───── Excerpt provided

I was so happy we lived together with her daughter and my daughter stayed with us every couple of weekends..
We were getting on fine and decided to get married much to her families disgust...but we did it for us..a small wedding as we had both been married before..a lovely day.
Things were ok for a while i had started my own business and i guess that was stressful..she worked a part time job, we coped with things. Then last year she had a kidney infection and nearly died..i was by her side and terribly worried for her she was in hospital for 2 weeks. When she came out i helped out as much as i could as she couldn't do much, it was good to just have her back. Time went on and my long lost father contacted me after 35 years..he lives in spain and invited us both out..We booked the tickets but the day before Debbie said she was worried about her health and didn't want to go..i was a little upset by this but respected her decision and flew alone.

──────────
───── Material shown

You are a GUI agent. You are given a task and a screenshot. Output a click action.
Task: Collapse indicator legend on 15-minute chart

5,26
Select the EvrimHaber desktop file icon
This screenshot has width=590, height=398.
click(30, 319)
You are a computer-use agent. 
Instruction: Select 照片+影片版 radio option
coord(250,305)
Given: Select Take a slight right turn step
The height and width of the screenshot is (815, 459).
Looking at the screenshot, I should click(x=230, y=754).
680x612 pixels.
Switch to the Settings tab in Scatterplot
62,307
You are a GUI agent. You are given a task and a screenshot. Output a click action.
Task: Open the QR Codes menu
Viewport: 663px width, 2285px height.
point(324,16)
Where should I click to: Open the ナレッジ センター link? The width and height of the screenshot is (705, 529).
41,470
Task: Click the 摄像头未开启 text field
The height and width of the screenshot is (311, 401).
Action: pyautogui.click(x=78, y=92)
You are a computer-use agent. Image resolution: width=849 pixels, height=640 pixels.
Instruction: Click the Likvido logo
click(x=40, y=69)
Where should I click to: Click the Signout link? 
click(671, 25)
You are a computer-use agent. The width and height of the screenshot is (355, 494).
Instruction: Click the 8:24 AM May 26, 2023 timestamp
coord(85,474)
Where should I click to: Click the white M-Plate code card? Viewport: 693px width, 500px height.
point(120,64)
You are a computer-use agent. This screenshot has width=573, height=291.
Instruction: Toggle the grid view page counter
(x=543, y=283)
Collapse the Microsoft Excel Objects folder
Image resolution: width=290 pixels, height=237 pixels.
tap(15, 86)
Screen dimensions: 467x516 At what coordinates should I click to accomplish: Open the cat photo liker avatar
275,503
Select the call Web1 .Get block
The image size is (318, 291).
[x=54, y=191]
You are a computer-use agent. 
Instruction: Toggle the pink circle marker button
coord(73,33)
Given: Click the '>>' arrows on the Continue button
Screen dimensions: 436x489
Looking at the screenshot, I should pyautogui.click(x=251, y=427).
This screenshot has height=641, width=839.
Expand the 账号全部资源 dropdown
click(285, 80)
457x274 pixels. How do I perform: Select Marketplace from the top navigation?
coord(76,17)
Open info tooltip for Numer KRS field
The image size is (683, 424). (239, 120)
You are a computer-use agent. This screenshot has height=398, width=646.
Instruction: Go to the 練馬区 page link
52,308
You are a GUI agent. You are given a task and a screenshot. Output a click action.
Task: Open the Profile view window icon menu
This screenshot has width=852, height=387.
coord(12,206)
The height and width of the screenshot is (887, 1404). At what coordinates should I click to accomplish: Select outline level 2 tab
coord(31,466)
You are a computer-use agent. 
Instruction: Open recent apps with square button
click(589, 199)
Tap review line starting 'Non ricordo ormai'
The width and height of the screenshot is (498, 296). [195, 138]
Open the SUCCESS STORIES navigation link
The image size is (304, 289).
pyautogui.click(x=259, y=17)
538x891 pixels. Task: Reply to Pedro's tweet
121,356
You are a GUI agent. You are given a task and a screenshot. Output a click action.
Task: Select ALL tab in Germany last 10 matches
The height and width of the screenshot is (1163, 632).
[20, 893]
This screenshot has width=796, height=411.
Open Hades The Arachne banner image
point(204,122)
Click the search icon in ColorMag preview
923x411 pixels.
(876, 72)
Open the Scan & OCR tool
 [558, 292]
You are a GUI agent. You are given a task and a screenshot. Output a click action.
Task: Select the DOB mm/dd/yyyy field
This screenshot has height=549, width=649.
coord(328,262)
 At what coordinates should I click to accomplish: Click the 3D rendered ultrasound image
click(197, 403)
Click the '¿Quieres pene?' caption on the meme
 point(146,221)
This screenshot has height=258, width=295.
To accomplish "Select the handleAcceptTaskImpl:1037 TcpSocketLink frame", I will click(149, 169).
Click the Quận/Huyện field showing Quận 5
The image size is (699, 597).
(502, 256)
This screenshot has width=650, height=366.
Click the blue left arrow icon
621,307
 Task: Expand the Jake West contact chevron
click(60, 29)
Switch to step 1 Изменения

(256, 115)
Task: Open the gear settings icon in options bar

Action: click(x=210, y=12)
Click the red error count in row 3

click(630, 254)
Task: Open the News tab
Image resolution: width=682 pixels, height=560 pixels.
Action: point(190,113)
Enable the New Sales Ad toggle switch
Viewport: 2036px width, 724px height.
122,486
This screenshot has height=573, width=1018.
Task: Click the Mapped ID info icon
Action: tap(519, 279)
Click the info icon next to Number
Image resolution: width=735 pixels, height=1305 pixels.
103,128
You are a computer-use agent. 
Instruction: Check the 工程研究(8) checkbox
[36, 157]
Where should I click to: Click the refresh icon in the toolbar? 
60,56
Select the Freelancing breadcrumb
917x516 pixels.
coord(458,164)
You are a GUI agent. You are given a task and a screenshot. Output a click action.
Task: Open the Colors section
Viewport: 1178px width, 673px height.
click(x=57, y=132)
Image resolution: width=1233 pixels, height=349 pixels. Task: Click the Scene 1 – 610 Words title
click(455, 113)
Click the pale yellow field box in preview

──────────

[Work to be completed] Go on with the personal account of the marriage to Debbie, starting after the sentence ending "flew alone." The entries are separate material and not part of the account.

[Answer box]
A few days later she flew out to be with me saying she loved and wanted to support me..anyway it went bad with my fathers wife and we left and a had 5 days in Spain in a hotel on our own and had a great time together. When we got back the next morning i checked her phone out of curiosity as before we went out she sent me some photos of herself and mentioned a word that her friend had used in his previous texts..Oh my god! They had been skyping each other for over a month before our 1st anniversary, explicit and again sending photos...i was heartbroken..i confronted her she said it meant nothing and i was everything..i went for a walk to try and work out whar to do..this was the third time with him..he just wouldn't go away.
I loved her her though and decided to forgive her and put it behind us...but my trust in her had gone. I constantly checked her phone and was so insecure..it wasn't nice living like that..she said it was over but i could never be sure.
This will sound so odd and wrong but i changed the way i thought about it..i told her to meet up with him and get it over with..To get it out of her system once and for all..after a long time in February this year she went to his house and they did it.
She came home saying that she loved me and it wasn't what she thought it would be like..but i don't think she wanted to stop it.
I said that was the end she had what she wanted, it just drove us apart and after 2 weeks i moved out unable to deal with it.
He incidentally has a pretty wife and 3 children a good job the lot..so i sent his wife a message telling her all about them both..without a reply.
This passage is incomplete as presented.